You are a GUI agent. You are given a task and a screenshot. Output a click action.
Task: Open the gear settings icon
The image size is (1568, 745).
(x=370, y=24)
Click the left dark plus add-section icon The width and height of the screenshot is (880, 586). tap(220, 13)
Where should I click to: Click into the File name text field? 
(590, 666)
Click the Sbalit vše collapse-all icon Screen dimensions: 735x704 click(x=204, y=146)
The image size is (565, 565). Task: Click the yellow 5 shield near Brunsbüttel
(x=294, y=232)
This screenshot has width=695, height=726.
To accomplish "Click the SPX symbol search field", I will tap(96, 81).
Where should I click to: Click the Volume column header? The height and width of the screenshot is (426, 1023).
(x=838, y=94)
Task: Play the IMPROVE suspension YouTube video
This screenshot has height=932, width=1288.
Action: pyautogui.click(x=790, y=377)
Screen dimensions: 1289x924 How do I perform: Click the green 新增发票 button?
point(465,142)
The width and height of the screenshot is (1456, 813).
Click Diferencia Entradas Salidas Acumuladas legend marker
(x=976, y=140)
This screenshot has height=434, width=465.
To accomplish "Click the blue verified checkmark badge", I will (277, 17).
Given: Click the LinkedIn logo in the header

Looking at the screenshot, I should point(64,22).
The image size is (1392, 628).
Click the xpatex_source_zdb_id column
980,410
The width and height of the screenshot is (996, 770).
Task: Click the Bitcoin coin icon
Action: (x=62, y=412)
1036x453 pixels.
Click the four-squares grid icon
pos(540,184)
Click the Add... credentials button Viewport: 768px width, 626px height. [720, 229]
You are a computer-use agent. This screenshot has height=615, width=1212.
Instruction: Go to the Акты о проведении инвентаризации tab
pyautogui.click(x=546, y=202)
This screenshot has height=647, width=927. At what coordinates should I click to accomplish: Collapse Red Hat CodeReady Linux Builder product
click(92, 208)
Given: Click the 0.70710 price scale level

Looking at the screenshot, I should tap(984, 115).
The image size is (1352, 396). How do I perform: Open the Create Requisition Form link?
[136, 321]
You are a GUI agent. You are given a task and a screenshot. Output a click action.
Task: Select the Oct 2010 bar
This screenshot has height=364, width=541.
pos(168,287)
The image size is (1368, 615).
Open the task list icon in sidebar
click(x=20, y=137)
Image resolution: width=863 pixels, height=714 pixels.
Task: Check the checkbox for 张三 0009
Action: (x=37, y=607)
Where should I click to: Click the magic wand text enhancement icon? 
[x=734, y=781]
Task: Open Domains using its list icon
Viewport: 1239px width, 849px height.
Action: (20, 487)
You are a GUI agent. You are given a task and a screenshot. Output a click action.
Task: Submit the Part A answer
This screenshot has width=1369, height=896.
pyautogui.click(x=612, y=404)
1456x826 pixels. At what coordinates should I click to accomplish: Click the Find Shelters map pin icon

==============================

EXERCISE OBJECTIVE:
Copy out the material again from the line with "Click the Add..." up to and including the last line of the material.

EXERCISE ANSWER:
Click the Add... credentials button Viewport: 768px width, 626px height. [720, 229]
You are a computer-use agent. This screenshot has height=615, width=1212.
Instruction: Go to the Акты о проведении инвентаризации tab
pyautogui.click(x=546, y=202)
This screenshot has height=647, width=927. At what coordinates should I click to accomplish: Collapse Red Hat CodeReady Linux Builder product
click(92, 208)
Given: Click the 0.70710 price scale level

Looking at the screenshot, I should tap(984, 115).
The image size is (1352, 396). How do I perform: Open the Create Requisition Form link?
[136, 321]
You are a GUI agent. You are given a task and a screenshot. Output a click action.
Task: Select the Oct 2010 bar
This screenshot has height=364, width=541.
pos(168,287)
The image size is (1368, 615).
Open the task list icon in sidebar
click(x=20, y=137)
Image resolution: width=863 pixels, height=714 pixels.
Task: Check the checkbox for 张三 0009
Action: (x=37, y=607)
Where should I click to: Click the magic wand text enhancement icon? 
[x=734, y=781]
Task: Open Domains using its list icon
Viewport: 1239px width, 849px height.
Action: (20, 487)
You are a GUI agent. You are given a task and a screenshot. Output a click action.
Task: Submit the Part A answer
This screenshot has width=1369, height=896.
pyautogui.click(x=612, y=404)
1456x826 pixels. At what coordinates should I click to accomplish: Click the Find Shelters map pin icon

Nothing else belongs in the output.